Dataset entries
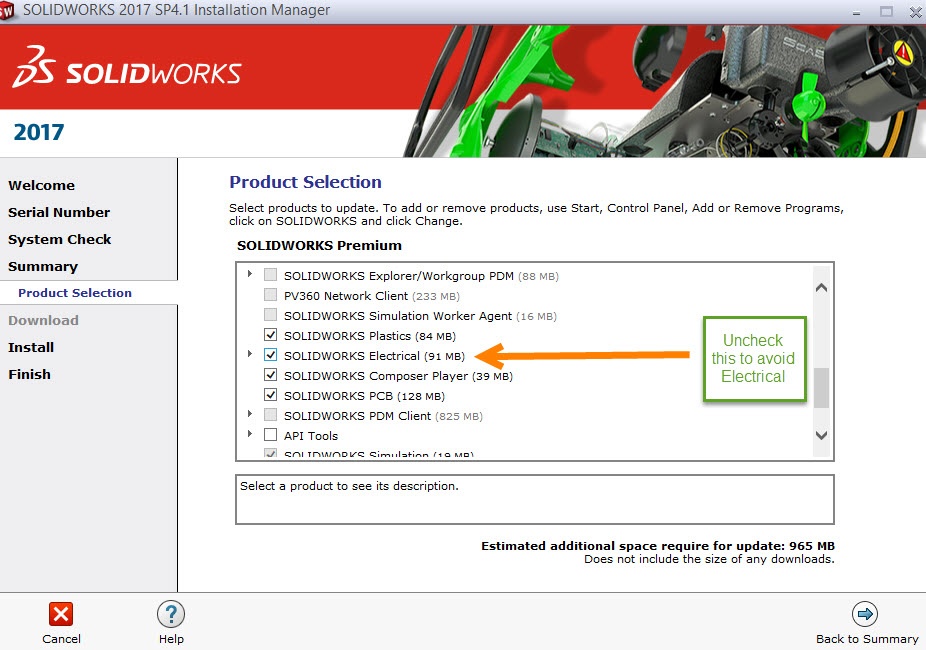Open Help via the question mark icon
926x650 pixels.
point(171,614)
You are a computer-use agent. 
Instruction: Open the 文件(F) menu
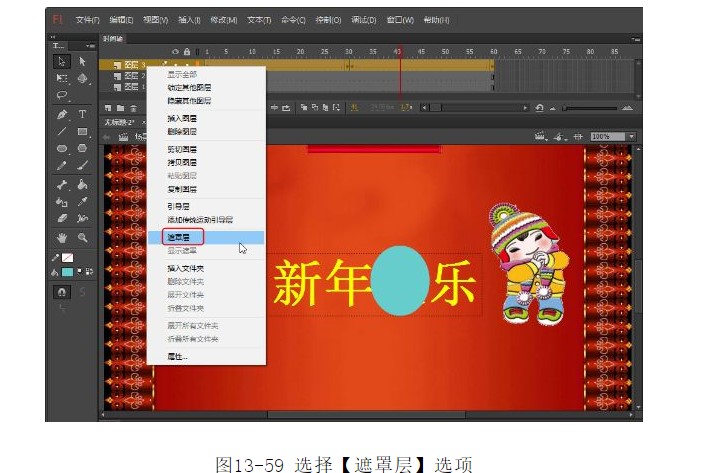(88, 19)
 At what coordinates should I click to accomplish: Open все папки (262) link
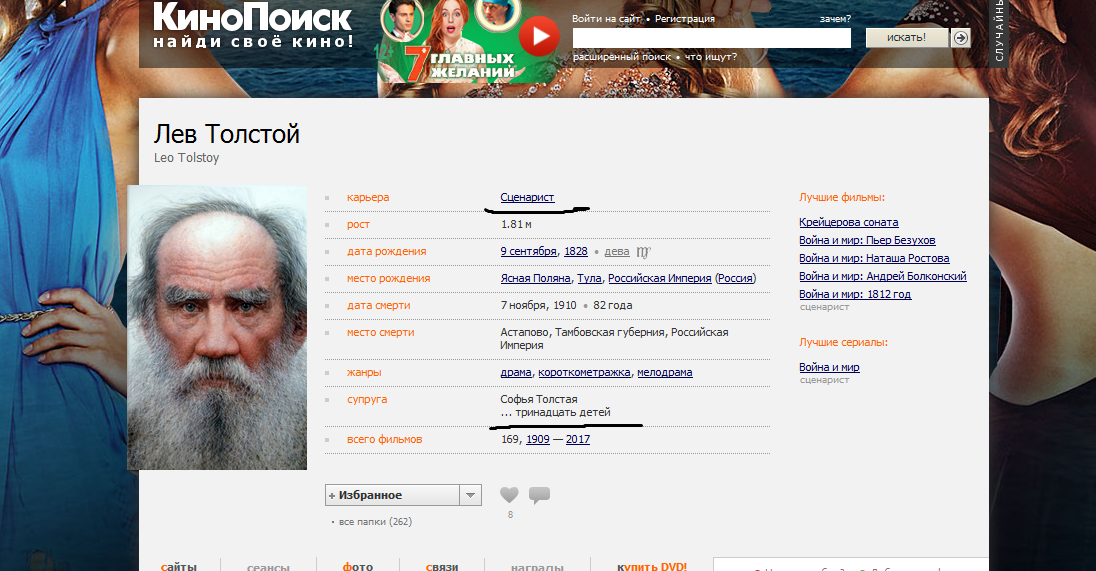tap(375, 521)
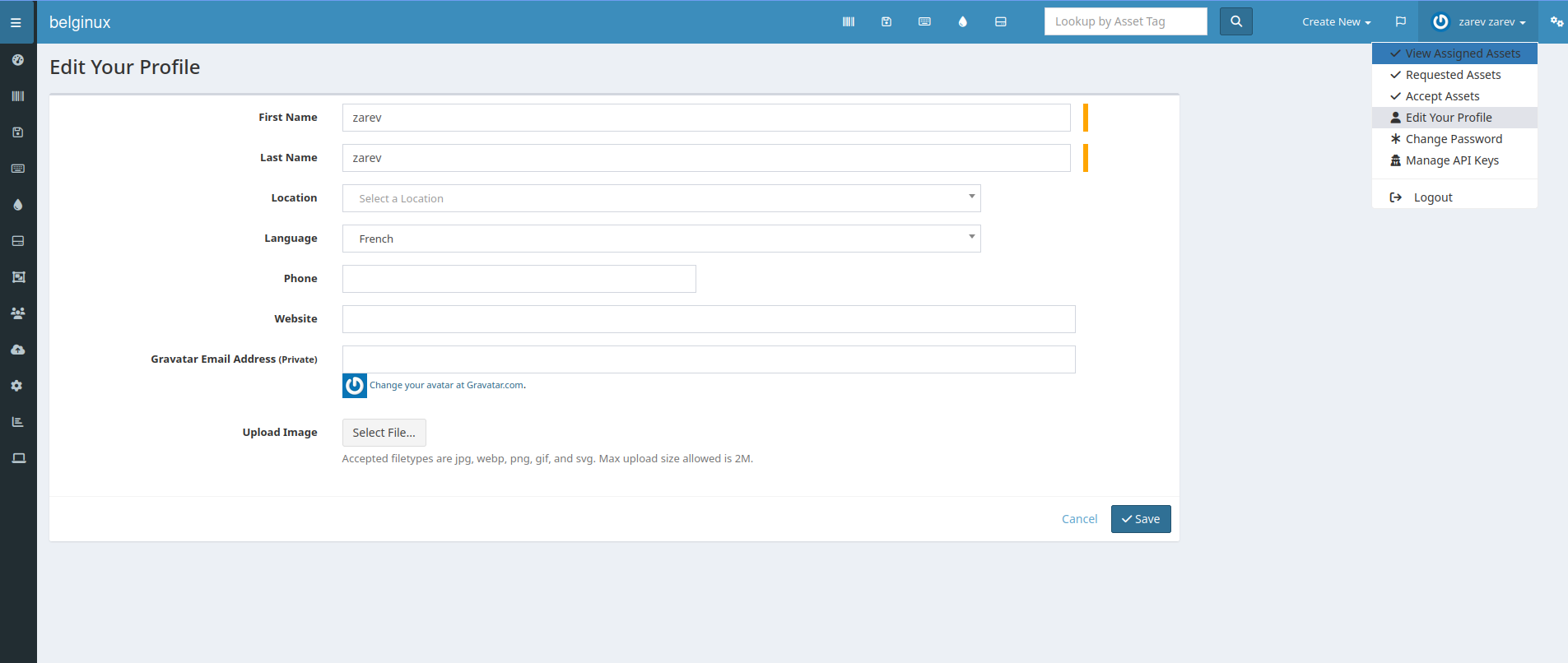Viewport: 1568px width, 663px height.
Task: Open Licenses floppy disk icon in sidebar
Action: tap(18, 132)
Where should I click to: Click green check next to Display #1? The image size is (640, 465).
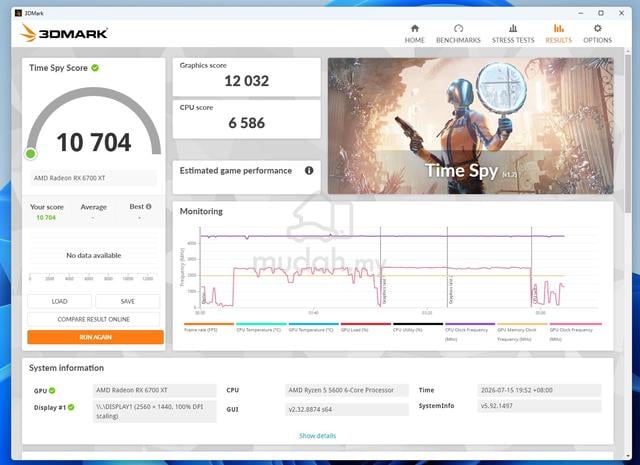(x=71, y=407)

---

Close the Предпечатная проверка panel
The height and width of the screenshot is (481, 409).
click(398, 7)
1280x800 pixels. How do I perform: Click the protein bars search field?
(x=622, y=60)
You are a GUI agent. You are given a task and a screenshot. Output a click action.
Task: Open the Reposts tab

Requirement: Of the entries above, repeat exactly the lines from the line with "1280x800 pixels. How" through the line with "Task: Open the Reposts tab", both of them included.

Task response:
1280x800 pixels. How do I perform: Click the protein bars search field?
(x=622, y=60)
You are a GUI agent. You are given a task and a screenshot. Output a click action.
Task: Open the Reposts tab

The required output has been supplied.